How to Adjust a Smaller Size Neural Network without Quality Loss

Staff members of the HSE Faculty of Computer Science recently presented their papers at the biggest international conference on machine learning, Neural Information Processing Systems (NIPS)’.

The two biggest international conferences in machine learning today are Neural Information Processing Systems (NIPS) and the International Conference on Machine Learning (ICML). Most of the cutting-edge academic papers in this field are first presented at one of these two conferences.

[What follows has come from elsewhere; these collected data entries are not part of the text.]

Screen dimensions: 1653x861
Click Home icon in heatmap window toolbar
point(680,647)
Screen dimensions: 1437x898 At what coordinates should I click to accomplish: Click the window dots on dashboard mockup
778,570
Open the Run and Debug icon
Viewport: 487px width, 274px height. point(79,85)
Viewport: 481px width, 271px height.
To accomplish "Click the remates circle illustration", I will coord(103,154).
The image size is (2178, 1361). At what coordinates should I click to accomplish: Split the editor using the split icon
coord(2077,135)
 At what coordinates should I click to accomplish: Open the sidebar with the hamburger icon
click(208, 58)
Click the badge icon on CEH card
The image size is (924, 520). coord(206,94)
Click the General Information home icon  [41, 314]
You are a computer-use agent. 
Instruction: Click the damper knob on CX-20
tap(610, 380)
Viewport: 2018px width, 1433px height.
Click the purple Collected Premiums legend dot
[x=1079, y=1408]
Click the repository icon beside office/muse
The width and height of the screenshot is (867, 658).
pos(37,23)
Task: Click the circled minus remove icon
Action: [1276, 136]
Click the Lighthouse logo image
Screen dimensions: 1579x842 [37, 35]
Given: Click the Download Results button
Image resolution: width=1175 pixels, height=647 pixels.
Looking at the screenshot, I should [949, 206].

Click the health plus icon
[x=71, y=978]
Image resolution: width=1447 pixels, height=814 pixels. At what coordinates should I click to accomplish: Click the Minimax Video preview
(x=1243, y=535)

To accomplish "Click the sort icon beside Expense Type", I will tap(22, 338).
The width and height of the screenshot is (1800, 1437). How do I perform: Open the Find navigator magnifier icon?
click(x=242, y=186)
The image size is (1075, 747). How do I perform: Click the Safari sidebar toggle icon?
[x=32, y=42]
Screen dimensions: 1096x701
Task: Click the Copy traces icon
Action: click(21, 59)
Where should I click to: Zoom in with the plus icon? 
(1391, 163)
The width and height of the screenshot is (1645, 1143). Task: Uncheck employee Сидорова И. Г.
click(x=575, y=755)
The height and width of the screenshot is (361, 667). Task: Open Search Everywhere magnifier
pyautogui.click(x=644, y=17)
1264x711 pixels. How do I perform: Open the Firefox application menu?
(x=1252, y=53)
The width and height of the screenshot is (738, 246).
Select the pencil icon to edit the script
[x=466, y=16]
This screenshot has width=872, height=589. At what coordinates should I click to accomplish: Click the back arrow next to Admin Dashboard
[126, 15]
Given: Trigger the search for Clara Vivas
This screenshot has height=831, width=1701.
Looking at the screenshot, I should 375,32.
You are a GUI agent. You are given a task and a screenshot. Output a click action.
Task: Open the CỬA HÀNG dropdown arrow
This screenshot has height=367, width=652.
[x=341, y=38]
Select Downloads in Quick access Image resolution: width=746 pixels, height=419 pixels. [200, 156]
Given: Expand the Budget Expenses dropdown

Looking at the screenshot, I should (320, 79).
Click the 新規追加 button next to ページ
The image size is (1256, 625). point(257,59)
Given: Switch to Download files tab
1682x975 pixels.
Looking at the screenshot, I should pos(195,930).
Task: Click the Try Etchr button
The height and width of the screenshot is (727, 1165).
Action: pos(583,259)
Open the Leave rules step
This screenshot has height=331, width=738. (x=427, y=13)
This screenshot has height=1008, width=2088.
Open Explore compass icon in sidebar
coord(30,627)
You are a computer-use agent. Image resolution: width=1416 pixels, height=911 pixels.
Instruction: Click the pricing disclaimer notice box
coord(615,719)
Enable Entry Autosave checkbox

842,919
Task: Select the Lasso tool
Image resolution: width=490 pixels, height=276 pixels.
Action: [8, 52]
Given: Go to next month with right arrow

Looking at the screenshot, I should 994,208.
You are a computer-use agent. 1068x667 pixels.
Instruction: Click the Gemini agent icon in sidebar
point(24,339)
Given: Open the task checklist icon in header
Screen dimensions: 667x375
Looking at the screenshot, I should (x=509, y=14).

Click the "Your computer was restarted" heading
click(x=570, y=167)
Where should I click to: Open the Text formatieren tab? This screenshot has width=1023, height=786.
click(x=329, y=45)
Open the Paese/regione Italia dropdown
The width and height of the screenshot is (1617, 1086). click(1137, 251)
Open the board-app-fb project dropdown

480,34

NIPS has been held annually since 1986. Traditionally, the key elements of the programme are lectures by invited speakers, plenary presentations (15 min) and poster sessions. No more than 1% of the applied papers usually get the status of plenary papers. A total of 678 out of 3,240 papers have been accepted this year, and 40 of them were accepted as plenary. In addition to that, a record number of participants – 7,850 took part in the event this year, with this number rising from 5,600 in 2016.

Unlike most papers presented at the conference, which were more practice-oriented, the plenary presentation by Anton Osokin, Associate Professor at Big Data and Information Retrieval School, ‘On Structured Prediction Theory with Calibrated Convex Surrogate Losses’, was dedicated to theoretical issues in the field of machine learning such as structured prediction. His paper was the first to unite such tasks as consistency, optimization tasks, and qualitative characteristics of structure complexity, into one formalism. ‘Our paper provides a theoretical basis for practical research in structural prediction’, said Anton, ‘In fact, we determine the characteristics of tasks that can be used for creating effective solutions’.

Applicable methods to adjust neural networks are also highly important for effective task solving. The use of neural networks has brought about a revolution in such fields as image analysis and natural language processing. But neural networks have some shortcomings as well, such as comparatively slow and memory-consuming learning algorithms. The poster presentation ‘Structured Bayesian Pruning via Log-Normal Multiplicative Noise’ by researchers from the HSE Centre of Deep Learning and Bayesian Methods unveiled a new method that allows adjusting a neural network of a considerably smaller size without loss in quality, as well as speeding up the model. Remarkably, Bayesian methods have been long used for sparse model learning in machine learning, but it was only recently that these results were implemented on modern neural network architectures.

‘We have carried out this study together with my doctoral students, Kirill Neklyudov, Dmitry Molchanov, and Arsenii Ashukha, who are working as researchers at the HSE Centre of Deep Learning and Bayesian Methods, which was created at the Faculty of Computer Science in January 2017,’ said Research Professor Dmitry Vetrov, head of the Centre of Deep Learning and Bayesian Methods, ‘For Kirill, a newcomer to the team and the first author of the paper, it was the first experience of preparing an academic paper at such a high level, and I’m very happy and proud that he was so successful at his first attempt. Unfortunately, Kirill and Dmitry couldn’t make it to the conference due to problems with getting a U.S. visa’.

‘Two papers by researchers from the HSE Faculty of Computer Science at one of the most important conferences in neural networks and machine learning is a serious achievement. We are proud of our colleagues, whose academic expertise is so highly valued by the international professional community’, said Ivan Arzhantsev, Dean of the Faculty of Computer Science.

In addition to that, Novi Quadrianto, Academic Supervisor of the HSE Centre of Deep Learning and Bayesian Methods, made a poster presentation on ‘Recycling Privileged Learning and Distribution Matching for Fairness’.